- [BRIEF]
A single number is the required answer: the count of lines in the listing below that hold the string "History".

- [INPUT RECORDS]
------------------------------------

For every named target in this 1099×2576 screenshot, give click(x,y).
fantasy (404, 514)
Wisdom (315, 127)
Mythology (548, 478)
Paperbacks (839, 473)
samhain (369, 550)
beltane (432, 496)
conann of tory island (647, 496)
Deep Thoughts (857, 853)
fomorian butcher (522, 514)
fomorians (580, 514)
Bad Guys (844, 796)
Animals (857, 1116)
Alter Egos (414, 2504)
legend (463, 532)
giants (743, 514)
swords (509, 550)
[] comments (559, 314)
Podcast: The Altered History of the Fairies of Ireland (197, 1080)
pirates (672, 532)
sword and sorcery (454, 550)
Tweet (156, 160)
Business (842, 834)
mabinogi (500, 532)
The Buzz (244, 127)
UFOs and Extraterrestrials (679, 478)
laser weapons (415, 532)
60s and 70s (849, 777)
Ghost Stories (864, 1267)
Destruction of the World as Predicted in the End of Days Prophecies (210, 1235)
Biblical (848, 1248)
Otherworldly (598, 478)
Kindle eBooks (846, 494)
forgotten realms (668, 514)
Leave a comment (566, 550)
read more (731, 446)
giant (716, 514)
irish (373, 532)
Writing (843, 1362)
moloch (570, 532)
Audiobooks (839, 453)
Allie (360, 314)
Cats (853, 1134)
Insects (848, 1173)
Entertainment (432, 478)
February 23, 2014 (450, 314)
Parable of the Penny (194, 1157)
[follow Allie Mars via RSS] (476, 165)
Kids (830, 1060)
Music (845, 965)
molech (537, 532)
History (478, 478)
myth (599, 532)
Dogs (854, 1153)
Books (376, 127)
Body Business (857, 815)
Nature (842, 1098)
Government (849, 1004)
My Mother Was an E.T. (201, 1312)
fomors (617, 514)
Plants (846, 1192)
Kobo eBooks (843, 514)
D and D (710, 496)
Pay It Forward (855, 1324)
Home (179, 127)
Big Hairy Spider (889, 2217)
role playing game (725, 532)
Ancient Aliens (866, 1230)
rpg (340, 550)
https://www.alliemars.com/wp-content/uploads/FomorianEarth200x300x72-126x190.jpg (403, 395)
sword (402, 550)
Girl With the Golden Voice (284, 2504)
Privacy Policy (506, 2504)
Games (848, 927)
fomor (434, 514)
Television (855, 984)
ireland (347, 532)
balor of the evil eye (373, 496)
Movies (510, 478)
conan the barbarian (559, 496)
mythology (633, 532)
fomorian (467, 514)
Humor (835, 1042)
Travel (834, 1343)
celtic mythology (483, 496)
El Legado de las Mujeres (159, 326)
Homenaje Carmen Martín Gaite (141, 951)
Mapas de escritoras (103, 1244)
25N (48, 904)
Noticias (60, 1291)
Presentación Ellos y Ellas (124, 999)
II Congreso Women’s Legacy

------------------------------------

- [RESPONSE AREA]
2